Artefakte direkt nennen und verlinken: Messreihen / Dashboards, Benchmarkprotokolle, Optimierungs-Changes.

Offene Punkte / Ausnahmen

Aktive Ausnahmen, letzte Änderung und nächster Review gehören auf die Seite – besonders bei Themen mit systemparameter und caching.

Typische Stolperfallen

Pflege hier echte Fallstricke aus der Praxis von Capacity & Performance; allgemeine Hinweise gehören in die zentrale Leitlinie. Zentrale Leitlinie.

  • Umfang driftet: nur Infrastrukturwerte statt User-Sicht gemessen.
  • Regel bleibt abstrakt: Baseline fehlt vor Optimierung.
  • Nachweis fehlt: Peak-Zeiten werden nicht getestet.
  • Ausnahme entgleist: Ist-Stand ist nur auf Systemen dokumentiert.
Tipp: Lieber 3 konkrete Beobachtungen aus echten Fällen dokumentieren als eine lange allgemeine Liste.

Prüfung & Pflege

Prüfe diese Seite gegen reale Vorgänge zu Capacity & Performance – nicht nur gegen den Wortlaut.
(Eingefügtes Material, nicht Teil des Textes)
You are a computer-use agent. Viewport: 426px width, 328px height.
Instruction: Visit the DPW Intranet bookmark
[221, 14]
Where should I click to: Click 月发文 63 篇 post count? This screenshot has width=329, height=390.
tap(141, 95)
Entscheidend ist, ob Standard, Ausnahmen und Nachweise im Alltag tragen.

  • Passen Ziele zu realen Lastmustern?
  • Wurden Änderungen gemessen verglichen?
  • Gibt es neue Engpässe?
  • Passt der Ablauf noch zur Systemlandschaft?

Prüf-Fokus für „Capacity & Performance“: Performance; prüfe dabei insbesondere lastprofile, engpässe und baselines.

Sinnvolle Kennzahlen

Wenige Kennzahlen genügen – wichtig ist, dass sie Entscheidungen oder Verbesserungen auslösen.

Für „Capacity & Performance“ Kennzahlen direkt an welche kpis als performance-ziel gelten und die häufigsten Praxisrisiken koppeln.

P95 Antwortzeit

Antwortzeit in kritischen Nutzungsfenstern

Intervall: monatlich

Peak-Auslastung

Auslastung in Lastspitzen pro Ressource

Intervall: monatlich

Performance-Incidents

Störungen mit Performance-Bezug

Intervall: monatlich

Nächste Schritte

Ergänze jetzt die konkrete Entscheidung zu welche kpis als performance-ziel gelten inkl. Verantwortlichen, Datum und Verweis auf messreihen / dashboards.

Auf „Capacity & Performance“ als Nächstes besonders klar machen: welche lastprofile, engpässe und baselines im Standardfall gelten und welche Ausnahmen befristet sind.